Skip to main content

· 4 min read
Michael Karg

High level summary

  • Benchmarking: Node versions 8.9.3 and 8.11.0; new PlutusV3 plus addtional DRep benchmarks; re-evaluation of network latency.
  • Development: BLST workload for PlutusV3 was implemented; improved error/shutdown behaviour for tx-generator is in testing phase.
  • Workbench: UTxO-HD tracer configs harmonized. New plutusv3 profiles supporting experimental budgets. Work on Haskell profile definition is in validation phase.
  • Tracing: New metrics and handle registry feature merged to master. Work on metrics naming ongoing. Factoring out RTView component has begun.

Low level overview

Benchmarking

Runs and analyses of full sets of release benchmarks have been performed for Node versions 8.9.3 and 8.11.0.

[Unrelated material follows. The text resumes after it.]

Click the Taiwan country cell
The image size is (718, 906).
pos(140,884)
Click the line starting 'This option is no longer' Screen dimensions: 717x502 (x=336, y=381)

For comparison of how the Conway ledger performs when injecting large amounts of DReps and delegations versus one with zero DReps we've run additional configurations with existing workloads from release benchmarking. So far we've found that the number of DReps in ledger scales well and does not lead to notable performance penalties.

Additionally, we've successfully run the baseline for the upcoming PlutusV3 benchmarks on our Nomad cluster. Those will, given the new V3 cost model, serve to determine headroom, or constraint, regarding resource usage and network metrics when operating under various execution budgets.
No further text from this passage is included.